Valerie Bloom - 28 June 2006
As a jamaican born writer, I use both English and Jamaican Patois in my work. These are the two languages spoken in Jamaican. Like most bi-lingual writers, I had to make a decision early in my writing career. Do I write solely in Standard English in order to reach a wider audience or do I use my first language and accept that most people wouldn't spend the time or effort to try to understand what I'm saying?
In the end, many of my poems choose the language they wanted to be written in. I'd sometimes start a poem in English and find it would not progress beyond the first line. I'd switch to Patois and the poem would practically write itself. The same was true the other way around.
Then too, the language a person grows up with is an inherent part of their character and I could no more easily jettison the Patois than I could sever a digit. And I needn't have worried about having an audience. The reading public turned out to be more adventurous than I gave them credit for. On a trip to Russia, I was presented with a collection of my poems, including ones written in Patois, lovingly translated into Russian by a group of school children. I receive letters from school children every week saying how much they enjoy the poems they have been reading, many of which are in Patois.
Yet, when a couple of my poems were included in the GCSE syllabus, there was a letter from a disgruntled man protesting that the poems had no place on the syllabus as they weren't English.

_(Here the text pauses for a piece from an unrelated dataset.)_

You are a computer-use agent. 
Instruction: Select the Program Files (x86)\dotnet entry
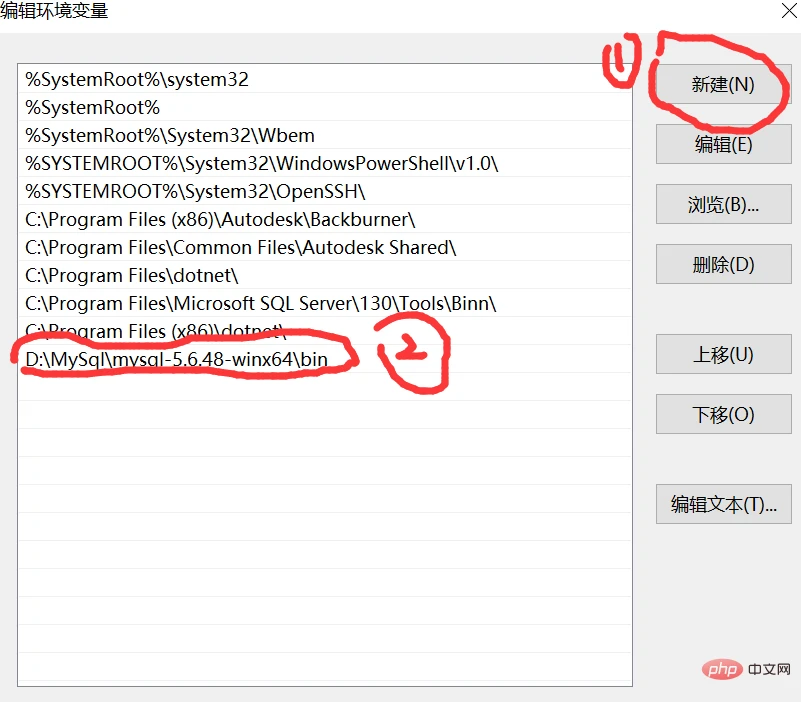(x=325, y=331)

I know some poets object to their poems being studied for exams, but accepting that poems are on the syllabus, should they be entirely written in English or is there scope for material from Robert Burns, Aime Cesaire and Linton Kwesi Johnson? And if there isn't, where does that leave Shakespeare? I'd love to know what you think.
By the way, if you're reading this John, you're right. Griot (pronounced greeoh)is of French origin and is a West African travelling poet, musician and storyteller.